Before Andi Dorfman ended her journey on "The Bachelorette" by picking Josh Murray, she had to dump Nick Viall, The Other Guy. After hearing the news that he'd pulled the thorn end of the stick, he reacted by asking a question that sparked choruses of "duh" across The Bachelor Nation: "Is there someone else?" His second reaction -- given during a taping of "After The Final Rose" -- was less laughable to viewers. "I just don't understand," he said to Dorfman (along with the millions watching at home). "If you weren't in love with me, then why did you make love to me?"
Was he implying that Dorfman shouldn't have slept with so many men? Was he suggesting that she's unladylike for having had multiple partners? Was he ultimately calling her a slut? Judging by fan reactions, the answer to all three questions would be yes. In fact, from the show's fans to its critics, it seems that people from every channel -- on-air and off -- have been popping up to shame Viall as a "slut shamer." But is that a fair and accurate assessment? I don't think so, and before you assume that I'm a prude who shops at Hobby Lobby, let me put on my Feminist (capital "F") hat and explain.
It's true: too often, we wrongly judge others' conduct using unequal standards based on gender. (Consider, too, that if Viall's question had been posed by last year's "scorned woman," Clare, to Juan Pablo, "The Bachelor," it might not have been so widely perceived as offensive). However, as someone who sees men and women as equals, I hold out hope that, sometimes, we judge individuals equally, outside those standards. In the case of Viall and Dorfman, it seems (to me, at least) that just that happened -- that, in other words, Viall's question wasn't delivered down from one gender to another, but posed "on the level" by someone who was, at one point, under the impression that they were sharing a certain level of intimacy with someone else. As I see it, Viall wasn't upset about the quantity of Dorfman's sexual partners; instead, he was hurt by her failure to disclose what she saw as his quality to her.
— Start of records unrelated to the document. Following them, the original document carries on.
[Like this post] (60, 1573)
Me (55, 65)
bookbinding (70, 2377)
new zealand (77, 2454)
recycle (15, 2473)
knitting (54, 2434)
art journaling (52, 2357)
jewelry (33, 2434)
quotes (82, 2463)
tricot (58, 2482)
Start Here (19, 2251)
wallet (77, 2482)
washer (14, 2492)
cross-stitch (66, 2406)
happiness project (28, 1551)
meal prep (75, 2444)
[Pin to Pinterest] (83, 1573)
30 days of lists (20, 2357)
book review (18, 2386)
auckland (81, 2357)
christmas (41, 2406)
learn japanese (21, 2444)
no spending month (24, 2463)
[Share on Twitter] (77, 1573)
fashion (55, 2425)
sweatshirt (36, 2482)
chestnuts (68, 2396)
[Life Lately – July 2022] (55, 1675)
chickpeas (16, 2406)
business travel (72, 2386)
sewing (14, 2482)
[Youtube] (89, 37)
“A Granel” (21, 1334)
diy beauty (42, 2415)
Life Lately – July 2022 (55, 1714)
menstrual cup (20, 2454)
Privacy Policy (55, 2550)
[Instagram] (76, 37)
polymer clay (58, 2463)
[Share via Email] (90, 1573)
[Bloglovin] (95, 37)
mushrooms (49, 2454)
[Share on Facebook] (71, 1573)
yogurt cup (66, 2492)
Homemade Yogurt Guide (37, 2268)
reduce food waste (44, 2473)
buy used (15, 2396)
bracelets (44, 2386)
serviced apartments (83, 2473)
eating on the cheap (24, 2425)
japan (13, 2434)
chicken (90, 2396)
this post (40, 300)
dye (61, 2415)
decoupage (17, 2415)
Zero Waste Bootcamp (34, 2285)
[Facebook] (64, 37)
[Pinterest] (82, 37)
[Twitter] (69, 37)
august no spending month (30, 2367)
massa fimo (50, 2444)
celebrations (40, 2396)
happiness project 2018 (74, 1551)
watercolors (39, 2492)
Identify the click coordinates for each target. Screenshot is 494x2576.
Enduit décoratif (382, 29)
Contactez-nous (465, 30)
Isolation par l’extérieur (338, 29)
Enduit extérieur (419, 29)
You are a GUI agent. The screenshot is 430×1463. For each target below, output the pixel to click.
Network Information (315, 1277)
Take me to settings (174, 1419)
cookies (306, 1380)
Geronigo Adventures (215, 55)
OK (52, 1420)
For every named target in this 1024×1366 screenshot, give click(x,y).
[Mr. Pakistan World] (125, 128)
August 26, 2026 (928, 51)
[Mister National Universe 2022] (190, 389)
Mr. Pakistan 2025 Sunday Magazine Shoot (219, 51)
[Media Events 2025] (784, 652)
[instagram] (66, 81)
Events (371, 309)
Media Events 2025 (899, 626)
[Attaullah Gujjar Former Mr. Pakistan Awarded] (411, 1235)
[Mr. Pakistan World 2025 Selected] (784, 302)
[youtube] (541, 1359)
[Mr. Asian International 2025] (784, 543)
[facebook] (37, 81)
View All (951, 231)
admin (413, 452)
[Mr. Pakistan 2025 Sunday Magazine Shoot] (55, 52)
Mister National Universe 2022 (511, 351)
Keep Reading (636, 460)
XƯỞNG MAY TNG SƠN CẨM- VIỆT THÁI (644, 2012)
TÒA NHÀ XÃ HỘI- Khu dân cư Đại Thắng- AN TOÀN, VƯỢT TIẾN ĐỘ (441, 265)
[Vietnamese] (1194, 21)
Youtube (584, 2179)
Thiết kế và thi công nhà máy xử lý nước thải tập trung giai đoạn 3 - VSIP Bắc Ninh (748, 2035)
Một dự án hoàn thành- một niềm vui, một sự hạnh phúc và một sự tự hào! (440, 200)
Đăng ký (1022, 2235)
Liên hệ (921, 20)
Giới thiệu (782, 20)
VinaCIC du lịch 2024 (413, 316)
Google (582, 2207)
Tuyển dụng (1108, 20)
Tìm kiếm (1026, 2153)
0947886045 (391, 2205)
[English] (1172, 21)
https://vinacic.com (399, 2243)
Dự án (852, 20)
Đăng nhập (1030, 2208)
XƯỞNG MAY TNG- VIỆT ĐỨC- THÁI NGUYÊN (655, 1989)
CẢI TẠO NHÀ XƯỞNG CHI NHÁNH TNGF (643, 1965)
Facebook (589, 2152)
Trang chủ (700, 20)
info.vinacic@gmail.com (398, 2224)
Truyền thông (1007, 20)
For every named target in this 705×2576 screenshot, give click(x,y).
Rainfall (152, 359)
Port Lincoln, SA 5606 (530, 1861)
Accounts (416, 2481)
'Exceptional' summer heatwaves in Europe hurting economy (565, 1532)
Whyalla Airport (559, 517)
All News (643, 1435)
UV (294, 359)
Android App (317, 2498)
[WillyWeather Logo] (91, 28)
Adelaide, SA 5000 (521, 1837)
If Viall was implying or suggesting anything, it might be this:
Sleep with as many people as you want, but if and when you do, have the courtesy to tell each of your partners that they're not the only one. It might seem obvious that, when you're among the final two (or three) 'contestants' on a show like "The Bachelorette," you aren't; then again, it might not. Most members of the final two see themselves as the only one (e.g., "Is there someone else?"), and both deserve to know if they're not (even if it's just in that regard). Although it might seem awkward to disclose that information on the threshold of The Fantasy Suite (or, conversely, in front of millions watching at home), it's important to remember: feeling awkward is a product of feeling shame, and if you're doing what you want and doing it honestly, then there's no reason to be ashamed . . . That's equally true whether you're a woman or a man.